Task directions — Each of the entries should be retyped precisely as it appears.

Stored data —
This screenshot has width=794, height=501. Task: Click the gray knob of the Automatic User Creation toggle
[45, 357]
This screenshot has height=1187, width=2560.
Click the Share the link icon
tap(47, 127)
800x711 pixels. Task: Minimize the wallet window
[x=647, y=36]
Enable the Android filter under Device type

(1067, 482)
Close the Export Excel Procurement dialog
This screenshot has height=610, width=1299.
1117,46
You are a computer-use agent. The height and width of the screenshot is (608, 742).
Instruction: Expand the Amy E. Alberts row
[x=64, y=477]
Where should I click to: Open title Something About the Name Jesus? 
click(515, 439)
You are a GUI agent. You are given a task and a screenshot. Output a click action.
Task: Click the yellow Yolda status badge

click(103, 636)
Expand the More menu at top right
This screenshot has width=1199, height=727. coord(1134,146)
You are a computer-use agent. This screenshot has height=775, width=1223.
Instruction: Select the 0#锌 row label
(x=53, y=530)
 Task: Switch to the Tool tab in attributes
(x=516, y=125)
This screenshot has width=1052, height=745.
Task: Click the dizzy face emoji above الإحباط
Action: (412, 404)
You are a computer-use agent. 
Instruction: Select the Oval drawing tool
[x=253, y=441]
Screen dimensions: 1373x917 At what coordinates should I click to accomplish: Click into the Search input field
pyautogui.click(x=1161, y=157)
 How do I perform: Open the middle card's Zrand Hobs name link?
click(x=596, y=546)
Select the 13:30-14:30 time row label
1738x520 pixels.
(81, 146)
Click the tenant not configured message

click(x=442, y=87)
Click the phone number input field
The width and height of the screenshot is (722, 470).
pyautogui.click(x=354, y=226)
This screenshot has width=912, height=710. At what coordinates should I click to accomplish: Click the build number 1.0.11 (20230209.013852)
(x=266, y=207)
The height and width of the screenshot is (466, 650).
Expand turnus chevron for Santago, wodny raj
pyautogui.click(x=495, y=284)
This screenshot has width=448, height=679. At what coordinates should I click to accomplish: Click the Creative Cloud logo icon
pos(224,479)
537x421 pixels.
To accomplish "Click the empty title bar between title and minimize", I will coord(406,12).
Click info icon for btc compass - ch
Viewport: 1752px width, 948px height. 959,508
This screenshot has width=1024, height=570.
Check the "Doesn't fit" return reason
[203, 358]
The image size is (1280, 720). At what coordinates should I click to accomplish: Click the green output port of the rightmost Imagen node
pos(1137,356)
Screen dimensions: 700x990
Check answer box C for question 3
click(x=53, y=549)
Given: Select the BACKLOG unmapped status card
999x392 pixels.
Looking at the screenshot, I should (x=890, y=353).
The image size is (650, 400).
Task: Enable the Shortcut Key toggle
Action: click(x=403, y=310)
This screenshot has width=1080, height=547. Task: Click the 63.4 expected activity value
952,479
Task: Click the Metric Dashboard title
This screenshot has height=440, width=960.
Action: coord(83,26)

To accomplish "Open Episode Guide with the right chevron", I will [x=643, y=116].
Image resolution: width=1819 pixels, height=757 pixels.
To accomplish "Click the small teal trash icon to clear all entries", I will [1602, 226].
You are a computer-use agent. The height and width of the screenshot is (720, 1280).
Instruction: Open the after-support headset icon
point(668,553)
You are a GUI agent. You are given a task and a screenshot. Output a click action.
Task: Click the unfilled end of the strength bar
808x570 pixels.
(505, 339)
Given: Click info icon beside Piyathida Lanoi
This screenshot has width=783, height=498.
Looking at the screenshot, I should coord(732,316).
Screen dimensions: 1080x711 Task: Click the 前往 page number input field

Response to the task —
This screenshot has width=794, height=501. Task: Click the gray knob of the Automatic User Creation toggle
[45, 357]
This screenshot has height=1187, width=2560.
Click the Share the link icon
tap(47, 127)
800x711 pixels. Task: Minimize the wallet window
[x=647, y=36]
Enable the Android filter under Device type

(1067, 482)
Close the Export Excel Procurement dialog
This screenshot has height=610, width=1299.
1117,46
You are a computer-use agent. The height and width of the screenshot is (608, 742).
Instruction: Expand the Amy E. Alberts row
[x=64, y=477]
Where should I click to: Open title Something About the Name Jesus? 
click(515, 439)
You are a GUI agent. You are given a task and a screenshot. Output a click action.
Task: Click the yellow Yolda status badge

click(103, 636)
Expand the More menu at top right
This screenshot has width=1199, height=727. coord(1134,146)
You are a computer-use agent. This screenshot has height=775, width=1223.
Instruction: Select the 0#锌 row label
(x=53, y=530)
 Task: Switch to the Tool tab in attributes
(x=516, y=125)
This screenshot has width=1052, height=745.
Task: Click the dizzy face emoji above الإحباط
Action: (412, 404)
You are a computer-use agent. 
Instruction: Select the Oval drawing tool
[x=253, y=441]
Screen dimensions: 1373x917 At what coordinates should I click to accomplish: Click into the Search input field
pyautogui.click(x=1161, y=157)
 How do I perform: Open the middle card's Zrand Hobs name link?
click(x=596, y=546)
Select the 13:30-14:30 time row label
1738x520 pixels.
(81, 146)
Click the tenant not configured message

click(x=442, y=87)
Click the phone number input field
The width and height of the screenshot is (722, 470).
pyautogui.click(x=354, y=226)
This screenshot has width=912, height=710. At what coordinates should I click to accomplish: Click the build number 1.0.11 (20230209.013852)
(x=266, y=207)
The height and width of the screenshot is (466, 650).
Expand turnus chevron for Santago, wodny raj
pyautogui.click(x=495, y=284)
This screenshot has width=448, height=679. At what coordinates should I click to accomplish: Click the Creative Cloud logo icon
pos(224,479)
537x421 pixels.
To accomplish "Click the empty title bar between title and minimize", I will coord(406,12).
Click info icon for btc compass - ch
Viewport: 1752px width, 948px height. 959,508
This screenshot has width=1024, height=570.
Check the "Doesn't fit" return reason
[203, 358]
The image size is (1280, 720). At what coordinates should I click to accomplish: Click the green output port of the rightmost Imagen node
pos(1137,356)
Screen dimensions: 700x990
Check answer box C for question 3
click(x=53, y=549)
Given: Select the BACKLOG unmapped status card
999x392 pixels.
Looking at the screenshot, I should (x=890, y=353).
The image size is (650, 400).
Task: Enable the Shortcut Key toggle
Action: click(x=403, y=310)
This screenshot has width=1080, height=547. Task: Click the 63.4 expected activity value
952,479
Task: Click the Metric Dashboard title
This screenshot has height=440, width=960.
Action: coord(83,26)

To accomplish "Open Episode Guide with the right chevron", I will [x=643, y=116].
Image resolution: width=1819 pixels, height=757 pixels.
To accomplish "Click the small teal trash icon to clear all entries", I will [1602, 226].
You are a computer-use agent. The height and width of the screenshot is (720, 1280).
Instruction: Open the after-support headset icon
point(668,553)
You are a GUI agent. You are given a task and a screenshot. Output a click action.
Task: Click the unfilled end of the strength bar
808x570 pixels.
(505, 339)
Given: Click info icon beside Piyathida Lanoi
This screenshot has width=783, height=498.
Looking at the screenshot, I should coord(732,316).
Screen dimensions: 1080x711 Task: Click the 前往 page number input field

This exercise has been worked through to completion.